I can trust the Cravens. Is it Liverpool you want to reach?"
"No, no; any port but Liverpool."
"Will Whitehaven do?"
"The best of all places."
"I will return as quickly as possible."
"But it is raining heavily, and the park is so gloomy. Let me go with you."
"I must go alone."
He looked at her with sorrow and tenderness and bitter shame. Her face showed white as marble against the dead black of her dress, but there was also in it a strength and purpose to which he fully trusted.
"I must ring for my maid and dismiss her, and you had better go to your own old room, Antony;" and as he softly trod the corridor, lined with the faces of his forefathers, Elizabeth followed him in thought, and shuddered at the mental picture she evoked.

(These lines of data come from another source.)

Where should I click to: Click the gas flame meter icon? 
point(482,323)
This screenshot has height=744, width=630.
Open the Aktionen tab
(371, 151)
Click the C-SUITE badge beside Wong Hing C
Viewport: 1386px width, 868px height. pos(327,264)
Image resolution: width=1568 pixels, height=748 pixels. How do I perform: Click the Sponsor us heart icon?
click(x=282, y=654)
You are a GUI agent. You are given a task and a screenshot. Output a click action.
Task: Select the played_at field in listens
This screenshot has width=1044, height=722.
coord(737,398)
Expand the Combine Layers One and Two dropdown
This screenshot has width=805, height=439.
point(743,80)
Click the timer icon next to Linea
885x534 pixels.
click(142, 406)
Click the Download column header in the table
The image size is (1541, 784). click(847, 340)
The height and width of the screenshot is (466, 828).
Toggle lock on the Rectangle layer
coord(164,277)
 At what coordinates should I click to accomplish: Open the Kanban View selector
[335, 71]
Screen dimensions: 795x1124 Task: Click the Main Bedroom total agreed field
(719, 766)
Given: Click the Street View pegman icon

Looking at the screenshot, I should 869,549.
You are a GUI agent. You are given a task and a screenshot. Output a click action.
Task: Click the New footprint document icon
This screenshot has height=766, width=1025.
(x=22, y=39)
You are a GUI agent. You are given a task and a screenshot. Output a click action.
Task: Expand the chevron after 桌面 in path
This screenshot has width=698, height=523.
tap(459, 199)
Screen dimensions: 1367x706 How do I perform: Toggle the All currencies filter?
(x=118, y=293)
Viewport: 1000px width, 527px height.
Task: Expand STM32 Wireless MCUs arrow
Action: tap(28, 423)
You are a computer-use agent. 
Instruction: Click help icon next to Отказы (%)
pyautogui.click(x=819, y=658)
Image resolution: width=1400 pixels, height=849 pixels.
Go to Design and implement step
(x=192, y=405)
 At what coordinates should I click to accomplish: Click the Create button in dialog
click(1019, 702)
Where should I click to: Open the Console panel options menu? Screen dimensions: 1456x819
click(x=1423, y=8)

Then she rang her bell, gave some trivial order, and excused her maid for the night. A quarter of an hour afterward she was hastening through the park, scarcely heeding the soaking rain, or the chill, or darkness, in the pre-occupation of her thoughts. She had flung a thick shawl over her head and shoulders, a fashion so universal as to greatly lessen her chance of being observed, and when she came to the park gates she looked up and down for some circ.u.mstance to guide her further steps. She found it in the lighted windows of the Methodist chapel.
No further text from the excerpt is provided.